Esok harinya cuaca sangat cerah. Saya senang sekali karena pagi ini akan ke Pantai Katiet, Sipora Selatan. Mengarungi hampir separuh garis pantai Pulau Sipora. Kalau dengan kapal antarpulau-hanya ada pada Senin dan Jumat-perjalanan bisa memakan waktu 4 jam. Tapi dengan menyewa boat, bisa dicapai hanya dalam 1,5 jam perjalanan.
Saya dan beberapa teman meluncur dengan boat dari Dermaga Tuapeijat. Matahari bersinar terang. Laut biru berkilau seperti kaca. Tiba-tiba saja ada beberapa ekor lumba-lumba mengikut boat kami, berenang melompat di buih yang putih. Tapi tidak lama.
Masuk ke perairan bagian barat Pulau Sipora, ombak mulai tinggi karena berhadapan langsung dengan Samudra Hindia. Saya makin tak sabar ingin segera tiba di Katiet. Katiet sangat terkenal akan keindahannya dan ombaknya yang tinggi.
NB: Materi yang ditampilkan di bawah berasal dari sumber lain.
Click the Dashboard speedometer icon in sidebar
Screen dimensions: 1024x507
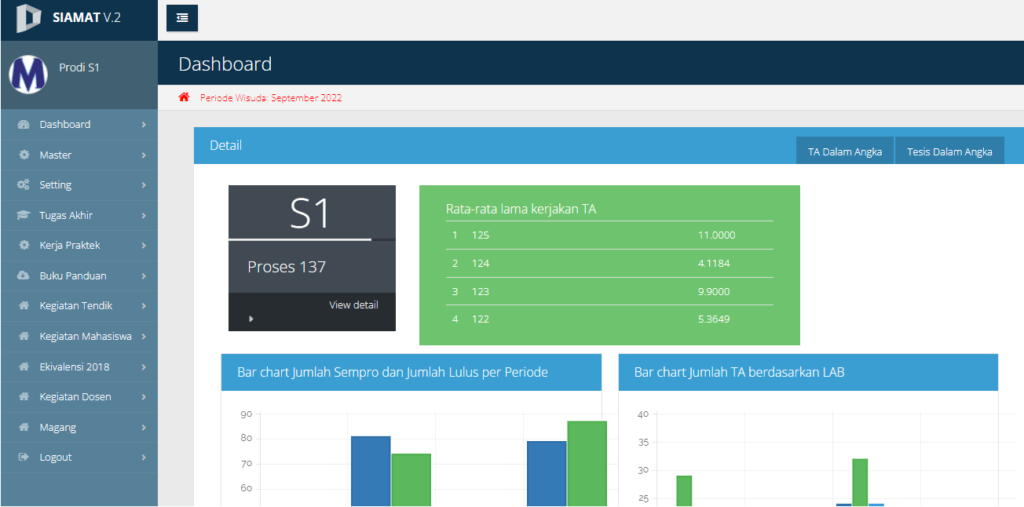(x=23, y=125)
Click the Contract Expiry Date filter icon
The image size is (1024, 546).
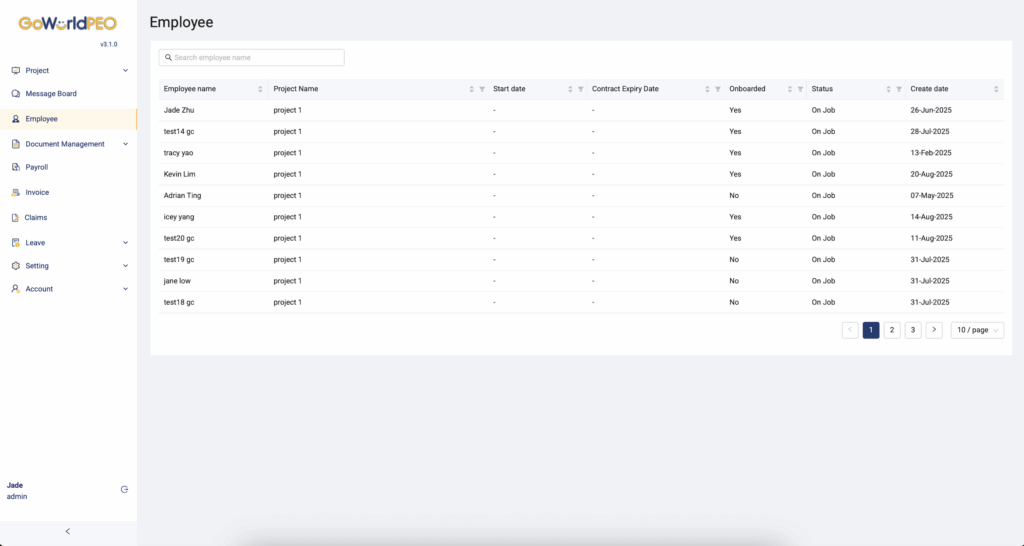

Kejuaraan surfing internasional, seperti World Champions Surfing Series Mentawai dan Mentawai International Pro Surf Competition, selalu digelar di Katiet.
Akhirnya kami tiba juga di Katiet. Ternyata benar, lautnya sangat indah, dengan latar Pantai Katiet yang dipagari barisan pohon kelapa. Di tengah laut sudah ada tiga kapal yang sedang nongkrong membawa peselancar. Beberapa peselancar sedang antre bermain di ombak Lance's Right, salah satu ombak paling terkenal di Katiet. Ombaknya tinggi dan bergulung ganas. Bahkan ujung ombak yang besar itu juga menerpa boat kami yang langsung oleng. Boat mendarat di pantai dan kami diperintahkan oleh operator boat harus segera melompat ke air karena boat tidak bisa lama menepi.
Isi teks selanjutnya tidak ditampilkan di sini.